Quercetin Mitigates Sulfasalazine-Induced Toxicity by Inhibiting p53-Dependent Apoptosis and DNA Damage in Rat Epididymis, Semen and Bone Marrow

Sulfasalazine, an anti-inflammatory drug used in the treatment of inflammatory bowel disorders poses a threat to male reproductive potential. With a growing interest in the therapeutic ability of dietary flavonoids to mitigate drug-related reproductive dysfunction in males, we evaluated the possible protective potentials of quercetin against sulfasalazine-induced genotoxicity in the bone marrow and apoptosis in testis, semen, and epididymis of Wistar rats. Twenty rats were placed into four groups (n = 5) and orally administered the following for 14 consecutive days: Group 1: 0.5% sodium carboxymethyl cellulose (1 ml/kg). Group 2: quercetin (20 mg/kg). Group 3: sulfasalazine (600 mg/kg). Group 4: sulfasalazine (600 mg/kg) + quercetin (20 mg/kg). Tumor suppressor protein (Tp53), caspase 9, and caspase 3 levels were increased in semen, while TUNEL positive sperm increased in epididymis of sulfasalazine-treated rats, indicative of apoptotic death of sperm. These were significantly decreased in sulfasalazine-treated rats co-administered with quercetin.

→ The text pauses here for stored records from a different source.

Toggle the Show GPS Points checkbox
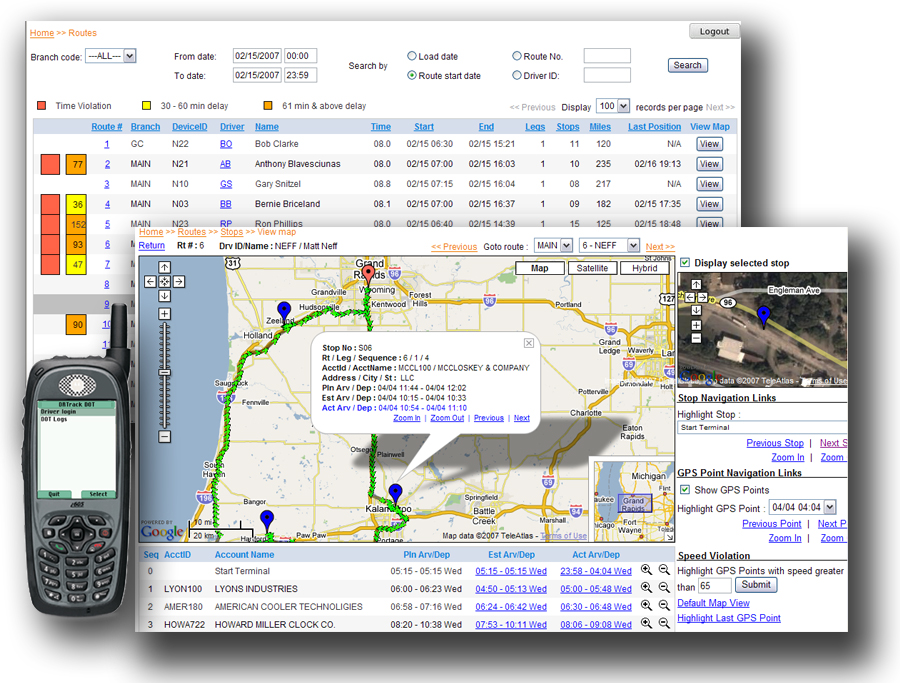[x=685, y=490]
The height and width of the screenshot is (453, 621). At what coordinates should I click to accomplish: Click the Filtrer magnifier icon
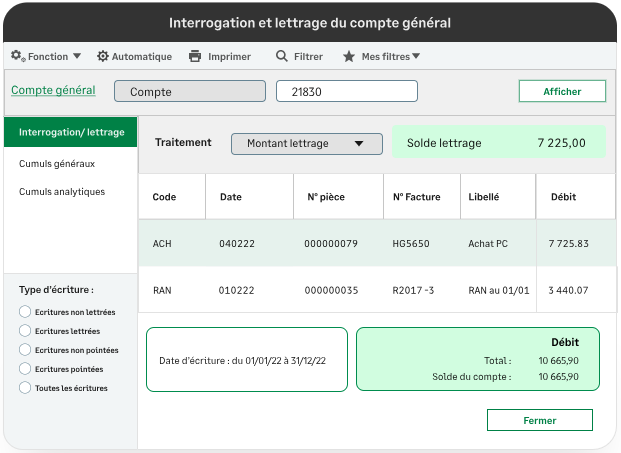point(282,57)
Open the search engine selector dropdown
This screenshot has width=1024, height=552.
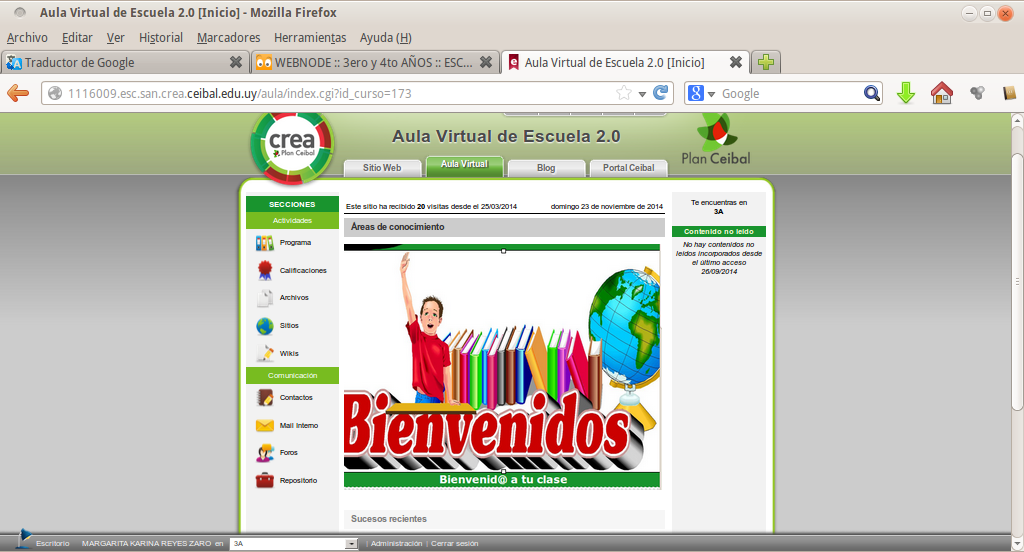click(x=702, y=93)
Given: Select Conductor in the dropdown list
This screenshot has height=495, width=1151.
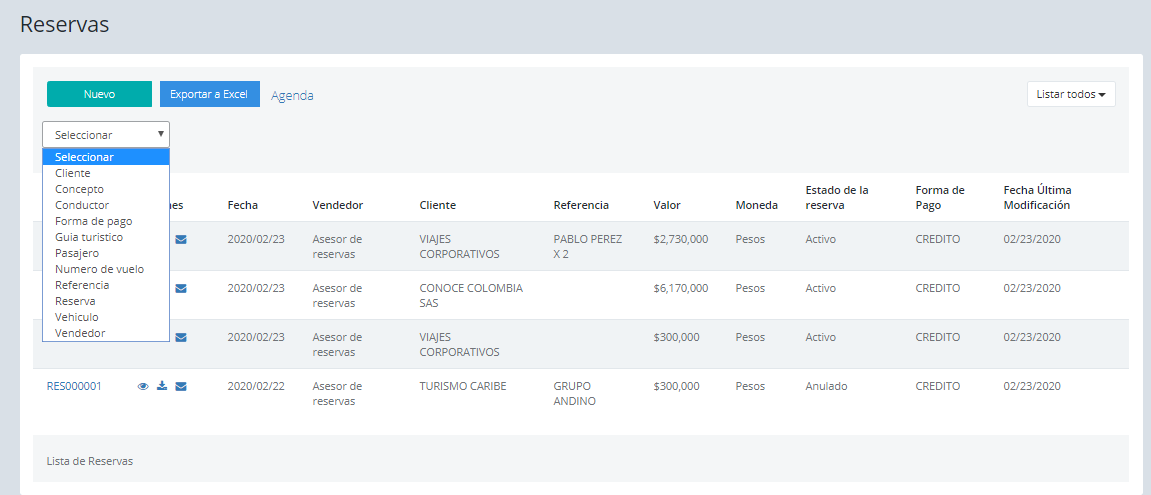Looking at the screenshot, I should [82, 205].
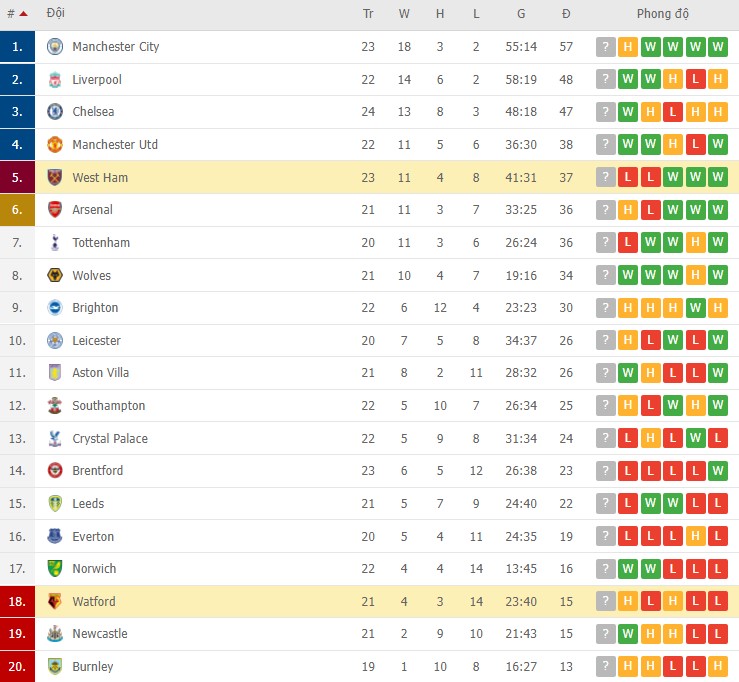Click the West Ham club crest
The image size is (739, 682).
tap(55, 178)

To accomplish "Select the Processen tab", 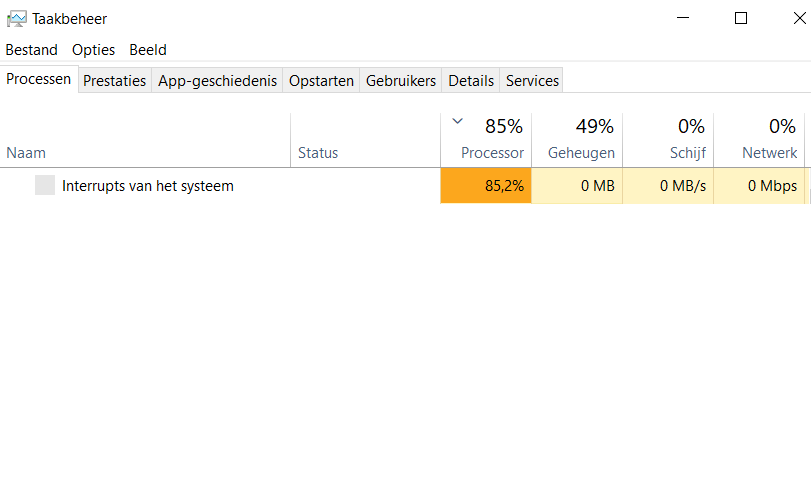I will point(39,79).
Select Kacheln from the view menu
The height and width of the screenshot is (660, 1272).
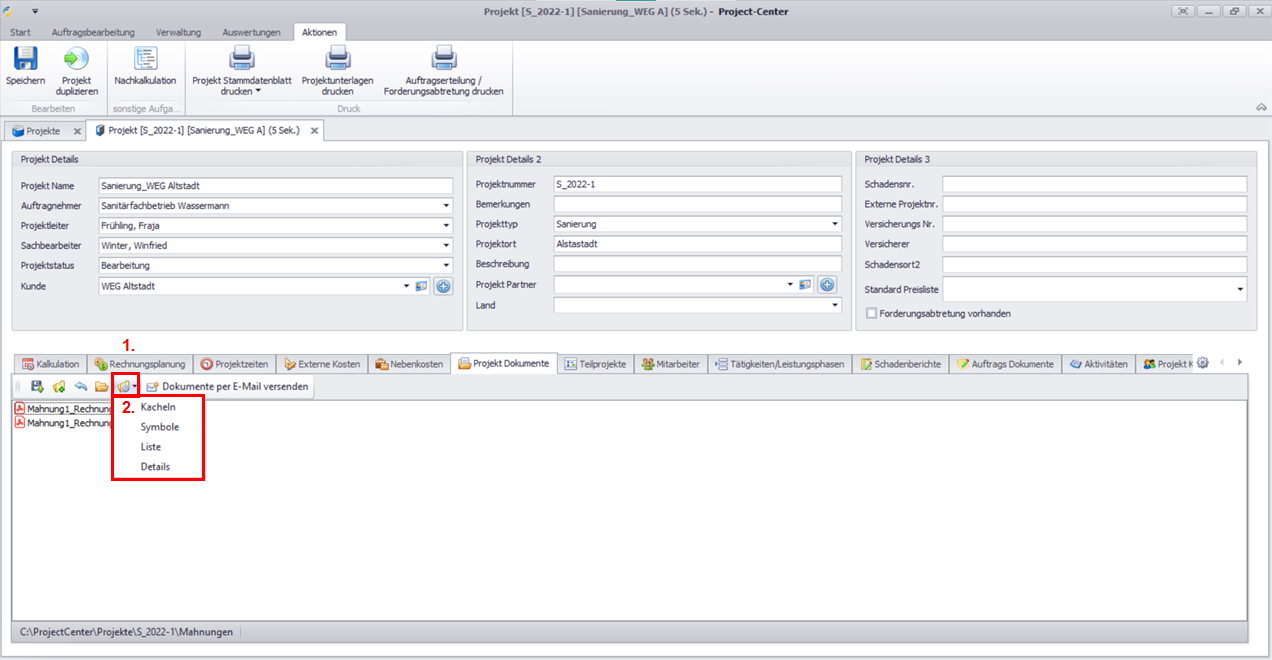[x=158, y=407]
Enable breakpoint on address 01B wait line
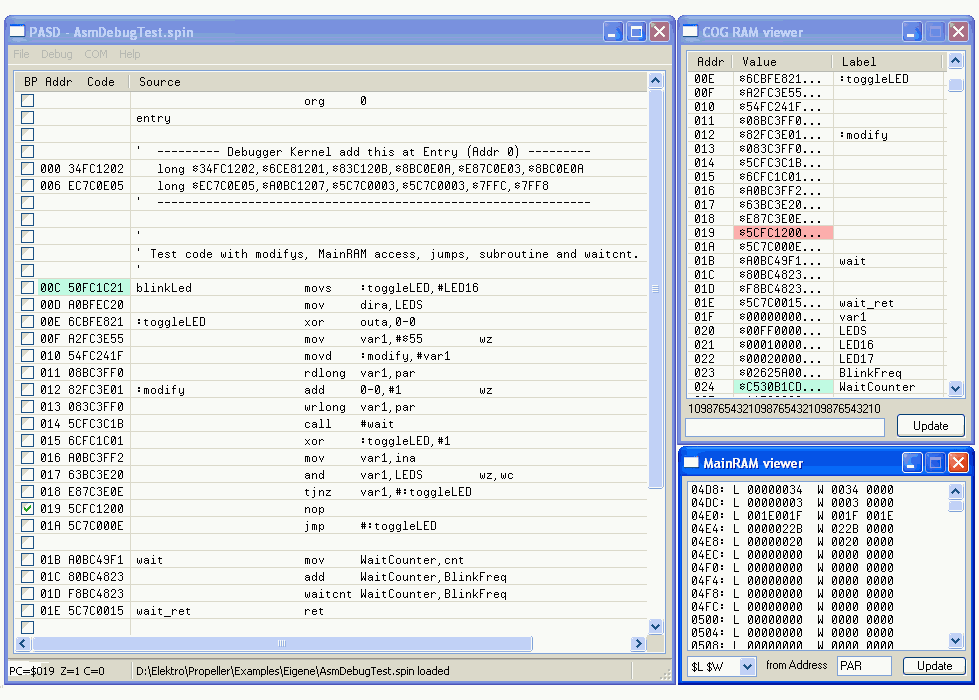 pyautogui.click(x=28, y=560)
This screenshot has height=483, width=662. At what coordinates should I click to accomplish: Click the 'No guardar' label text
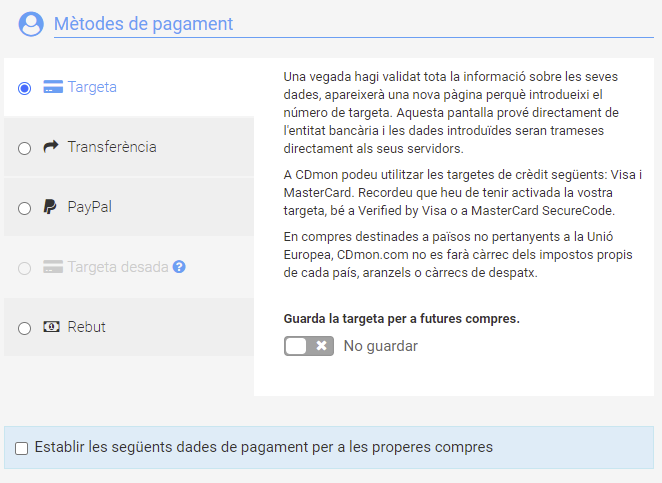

However, levels of Tp53, caspase 9 and 3 remained unchanged, while TUNEL-stained sperm cells were not evident in testes of rats treated with sulfasalazine. Again, sulfasalazine increased the frequency of micronuclei (MN) in bone marrow of treated rats, evident of its genotoxic potential. MN frequency was, however, decreased in their bone marrow on co-administration of quercetin. In conclusion, our findings suggest that quercetin holds promise in ameliorating the apoptotic death of sperm cells associated with sulfasalazine's detrimental effect on male fertility and DNA.